Discovery of a third Duplodnaviria phylum

The newly assembled Nucleocytoviricota MAGs contain most of the hallmark genes of this viral phylum, corresponding to the virion and informational modules4,5 (Supplementary Table 4). They expand the known diversity of the Imitervirales, Pandoravirales, Pimascovirales and Algavirales orders within the class Megaviricetes. In addition, one of the new RNApolB clades exposed a putative new Nucleocytoviricota class-level group we dubbed Proculviricetes, which is represented by six MAGs exclusively detected in the Arctic and Southern Oceans (Fig. 1). The 111 MAGs from the remaining new RNApolB clades also contain key genes evolutionarily related to the Nucleocytoviricota informational module, including RNApolA and RNApolB, family B DNA polymerase (DNApolB) and the transcription factor II-S (TFIIS). Single-gene phylogenies place these MAGs in one (DNApolB) or multiple clades (RNApolA and RNApolB), always in between the known Nucleocytoviricota orders (Extended Data Fig. 2). Signal for TFIIS was weaker owing to its shorter length. Robust phylogenomic inferences of the concatenated four informational gene markers indicate that they represent a monophyletic viral clade with several hallmark genes closely related to, yet distinct from, those in the known Nucleocytoviricota classes (Fig. 1). We dubbed viruses in this clade the mirusviruses (mirus is a Latin word for surprising or strange).

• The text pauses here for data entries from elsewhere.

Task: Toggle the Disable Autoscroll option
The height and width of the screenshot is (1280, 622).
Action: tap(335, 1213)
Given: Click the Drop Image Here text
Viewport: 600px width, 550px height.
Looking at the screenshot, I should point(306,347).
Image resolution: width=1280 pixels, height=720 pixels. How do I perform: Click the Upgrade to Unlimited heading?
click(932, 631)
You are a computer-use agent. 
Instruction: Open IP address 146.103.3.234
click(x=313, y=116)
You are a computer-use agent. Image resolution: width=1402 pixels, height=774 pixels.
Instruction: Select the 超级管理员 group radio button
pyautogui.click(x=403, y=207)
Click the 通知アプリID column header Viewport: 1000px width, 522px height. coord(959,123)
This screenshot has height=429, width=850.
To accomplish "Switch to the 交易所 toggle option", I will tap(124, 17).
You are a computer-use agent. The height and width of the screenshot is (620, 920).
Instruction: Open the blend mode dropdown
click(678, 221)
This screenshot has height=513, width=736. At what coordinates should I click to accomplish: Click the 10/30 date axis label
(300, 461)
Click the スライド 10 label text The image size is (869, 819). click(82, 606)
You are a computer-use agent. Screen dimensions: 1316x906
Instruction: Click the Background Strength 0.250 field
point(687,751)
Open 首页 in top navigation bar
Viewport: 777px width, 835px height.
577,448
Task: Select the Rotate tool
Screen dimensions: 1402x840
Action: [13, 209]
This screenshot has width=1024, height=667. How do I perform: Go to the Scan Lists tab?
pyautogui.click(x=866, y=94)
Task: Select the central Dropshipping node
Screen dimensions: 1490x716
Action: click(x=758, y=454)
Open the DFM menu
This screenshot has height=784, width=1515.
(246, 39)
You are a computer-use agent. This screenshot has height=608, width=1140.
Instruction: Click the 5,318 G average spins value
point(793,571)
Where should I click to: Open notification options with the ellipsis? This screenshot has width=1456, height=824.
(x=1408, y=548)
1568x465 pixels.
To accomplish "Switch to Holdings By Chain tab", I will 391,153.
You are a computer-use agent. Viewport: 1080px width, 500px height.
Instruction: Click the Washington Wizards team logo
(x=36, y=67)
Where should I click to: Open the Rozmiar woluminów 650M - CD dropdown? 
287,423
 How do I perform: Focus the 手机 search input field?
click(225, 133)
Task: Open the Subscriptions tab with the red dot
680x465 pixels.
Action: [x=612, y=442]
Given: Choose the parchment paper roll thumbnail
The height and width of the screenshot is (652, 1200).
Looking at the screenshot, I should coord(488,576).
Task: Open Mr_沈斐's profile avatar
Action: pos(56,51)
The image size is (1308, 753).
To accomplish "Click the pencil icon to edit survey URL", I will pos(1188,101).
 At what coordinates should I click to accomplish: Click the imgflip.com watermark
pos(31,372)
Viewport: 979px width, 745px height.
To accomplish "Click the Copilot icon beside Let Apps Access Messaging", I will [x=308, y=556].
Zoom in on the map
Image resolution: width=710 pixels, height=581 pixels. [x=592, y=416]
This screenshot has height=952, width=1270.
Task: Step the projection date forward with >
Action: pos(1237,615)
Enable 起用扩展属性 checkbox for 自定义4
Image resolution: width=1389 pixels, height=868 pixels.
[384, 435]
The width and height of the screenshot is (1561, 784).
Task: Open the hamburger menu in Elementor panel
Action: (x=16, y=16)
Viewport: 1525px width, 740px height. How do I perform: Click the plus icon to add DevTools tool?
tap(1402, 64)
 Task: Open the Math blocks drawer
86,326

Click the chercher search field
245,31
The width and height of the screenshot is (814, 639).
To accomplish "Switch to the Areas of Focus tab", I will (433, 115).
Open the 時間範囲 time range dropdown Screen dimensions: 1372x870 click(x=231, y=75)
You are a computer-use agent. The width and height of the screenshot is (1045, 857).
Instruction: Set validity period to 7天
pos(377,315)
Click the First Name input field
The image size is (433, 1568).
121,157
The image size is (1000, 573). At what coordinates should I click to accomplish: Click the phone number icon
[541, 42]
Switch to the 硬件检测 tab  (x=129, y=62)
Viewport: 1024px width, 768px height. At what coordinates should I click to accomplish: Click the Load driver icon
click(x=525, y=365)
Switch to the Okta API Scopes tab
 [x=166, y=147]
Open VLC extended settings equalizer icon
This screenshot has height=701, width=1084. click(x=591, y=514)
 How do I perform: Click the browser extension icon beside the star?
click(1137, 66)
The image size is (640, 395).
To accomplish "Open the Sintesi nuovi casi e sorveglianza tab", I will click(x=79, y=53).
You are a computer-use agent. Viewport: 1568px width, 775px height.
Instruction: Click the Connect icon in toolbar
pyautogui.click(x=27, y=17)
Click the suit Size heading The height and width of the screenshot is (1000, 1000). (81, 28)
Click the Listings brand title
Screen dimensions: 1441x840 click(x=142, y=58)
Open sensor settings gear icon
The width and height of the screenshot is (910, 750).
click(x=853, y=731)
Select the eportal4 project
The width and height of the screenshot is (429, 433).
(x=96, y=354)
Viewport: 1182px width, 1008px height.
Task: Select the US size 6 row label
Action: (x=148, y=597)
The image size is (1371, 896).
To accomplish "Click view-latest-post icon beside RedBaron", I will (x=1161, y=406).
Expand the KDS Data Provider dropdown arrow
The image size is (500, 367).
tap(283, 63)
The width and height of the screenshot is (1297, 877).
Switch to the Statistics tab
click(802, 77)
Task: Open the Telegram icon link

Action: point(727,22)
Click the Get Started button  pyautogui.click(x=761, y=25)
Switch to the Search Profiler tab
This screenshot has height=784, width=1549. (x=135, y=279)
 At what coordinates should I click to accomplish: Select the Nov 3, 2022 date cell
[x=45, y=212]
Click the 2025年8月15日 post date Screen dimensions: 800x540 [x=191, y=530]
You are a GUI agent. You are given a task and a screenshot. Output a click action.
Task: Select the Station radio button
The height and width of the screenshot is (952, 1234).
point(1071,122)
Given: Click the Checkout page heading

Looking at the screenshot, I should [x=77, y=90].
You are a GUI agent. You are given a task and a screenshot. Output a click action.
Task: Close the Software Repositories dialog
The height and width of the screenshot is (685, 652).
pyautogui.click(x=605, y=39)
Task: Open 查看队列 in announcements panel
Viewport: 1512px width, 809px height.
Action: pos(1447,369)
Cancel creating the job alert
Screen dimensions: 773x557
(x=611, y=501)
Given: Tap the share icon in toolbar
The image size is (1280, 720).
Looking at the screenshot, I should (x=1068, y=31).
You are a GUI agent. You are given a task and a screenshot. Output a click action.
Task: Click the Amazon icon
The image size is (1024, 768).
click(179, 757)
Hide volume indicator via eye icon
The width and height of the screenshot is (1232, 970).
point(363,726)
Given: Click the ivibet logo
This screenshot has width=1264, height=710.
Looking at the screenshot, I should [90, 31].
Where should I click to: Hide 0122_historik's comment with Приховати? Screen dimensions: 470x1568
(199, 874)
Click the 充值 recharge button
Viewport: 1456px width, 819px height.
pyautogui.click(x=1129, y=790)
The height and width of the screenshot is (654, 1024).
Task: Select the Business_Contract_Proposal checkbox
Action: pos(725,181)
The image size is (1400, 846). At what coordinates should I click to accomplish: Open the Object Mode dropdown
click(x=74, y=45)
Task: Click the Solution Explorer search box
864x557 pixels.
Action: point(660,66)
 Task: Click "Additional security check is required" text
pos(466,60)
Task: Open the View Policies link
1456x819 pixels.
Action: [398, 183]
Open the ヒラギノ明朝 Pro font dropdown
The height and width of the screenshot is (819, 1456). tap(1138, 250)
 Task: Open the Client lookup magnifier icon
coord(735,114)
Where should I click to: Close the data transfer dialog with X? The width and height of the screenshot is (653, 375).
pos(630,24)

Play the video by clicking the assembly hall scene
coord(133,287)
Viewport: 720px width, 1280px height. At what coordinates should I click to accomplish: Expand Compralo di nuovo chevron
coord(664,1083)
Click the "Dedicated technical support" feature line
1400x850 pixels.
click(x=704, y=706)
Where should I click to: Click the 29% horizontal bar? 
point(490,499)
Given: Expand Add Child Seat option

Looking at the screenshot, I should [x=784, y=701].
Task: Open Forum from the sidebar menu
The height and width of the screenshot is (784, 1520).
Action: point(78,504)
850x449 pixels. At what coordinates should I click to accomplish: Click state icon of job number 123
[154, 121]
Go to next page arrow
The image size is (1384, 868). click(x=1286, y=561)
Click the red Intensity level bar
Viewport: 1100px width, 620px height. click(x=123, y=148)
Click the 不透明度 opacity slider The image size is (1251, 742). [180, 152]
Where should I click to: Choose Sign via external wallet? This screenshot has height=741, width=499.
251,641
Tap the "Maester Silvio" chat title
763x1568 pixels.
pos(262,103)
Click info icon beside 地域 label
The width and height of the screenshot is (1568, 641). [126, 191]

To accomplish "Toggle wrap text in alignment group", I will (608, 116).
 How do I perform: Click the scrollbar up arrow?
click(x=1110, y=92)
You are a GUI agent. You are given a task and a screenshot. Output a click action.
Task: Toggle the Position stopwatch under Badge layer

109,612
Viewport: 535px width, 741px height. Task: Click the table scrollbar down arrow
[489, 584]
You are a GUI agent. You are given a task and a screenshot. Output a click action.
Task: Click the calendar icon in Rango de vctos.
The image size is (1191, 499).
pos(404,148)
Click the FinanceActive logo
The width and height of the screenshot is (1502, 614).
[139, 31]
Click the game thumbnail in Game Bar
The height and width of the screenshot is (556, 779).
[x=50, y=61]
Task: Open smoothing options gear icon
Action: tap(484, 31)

Fig. 1: Evolutionary relationships between Nucleocytoviricota, Herpesvirales and mirusviruses.
figure 1

Left: a maximum-likelihood phylogenetic tree built from the GOEV database (1,722 genomes) on the basis of a concatenation of manually curated RNApolA, RNApolB, DNApolB and TFIIS genes (3,715 amino acid positions) using the posterior mean site frequency mixture model (LG + C30 + F + R10) and rooted between mirusviruses and the rest. Highlighted phylogenetic supports (dots in the tree) were considered high (approximation likelihood ratio (aLRT) ≥ 80 and ultrafast bootstrap approximation (UFBoot) ≥ 95, in black) or medium (aLRT ≥ 80 or UFBoot ≥ 95, in yellow; see Methods). The tree was decorated with rings of complementary information and visualized with anvi’o. Right: predicted 3D structures for the HK97 MCP of Caudoviricetes, mirusvirus and herpesvirus representatives obtained using AlphaFold2. Proteins are coloured on the basis of secondary structure properties. The panel also shows predicted 3D structures for the triplex capsid proteins of mirusvirus and herpesvirus representatives using the same methodology.

Source Data

The mirusvirus MAGs are organized into seven distinct subclades, M1 to M7 (from the most to least populated), with M1 and M7 being represented by 41 MAGs and a single MAG, respectively (Fig. 2a and Supplementary Table 4). Notably, however, they were devoid of identifiable homologues of the Nucleocytoviricota virion module, including the double jelly-roll MCP. Instead, annotation of mirusvirus gene clusters using sensitive sequence and structure similarity searches (Methods) identified a distant homologue of HK97-fold MCPs occurring in most of these MAGs (Fig. 1 and Extended Data Fig. 3). The presence of this MCP fold, shared only with Caudoviricetes and Herpesvirales, indicates that mirusviruses belong to the realm Duplodnaviria. Consistent with the identification of this MCP, further comparisons of HMM profiles and predicted three-dimensional (3D) structures uncovered key remaining components of the Duplodnaviria virion module, including the terminase (ATPase–nuclease, key component of the DNA packaging machine), portal protein, capsid maturation protease and triplex capsid proteins 1 and 2 (Fig. 1, Extended Data Fig. 4 and Supplementary Table 5). The presence of the genes encoding these proteins in mirusviruses establishes that they are bona fide large DNA viruses capable of forming viral particles similar to those of previously known viruses in the realm Duplodnaviria. Notably, phylogenetic inferences of the mirusvirus HK97-fold MCP recapitulated the seven subclades initially identified on the basis of DNApolB, RNApolA, RNApolB and TFIIS (Fig. 2b), indicative of a coevolution of the virion and informational modules.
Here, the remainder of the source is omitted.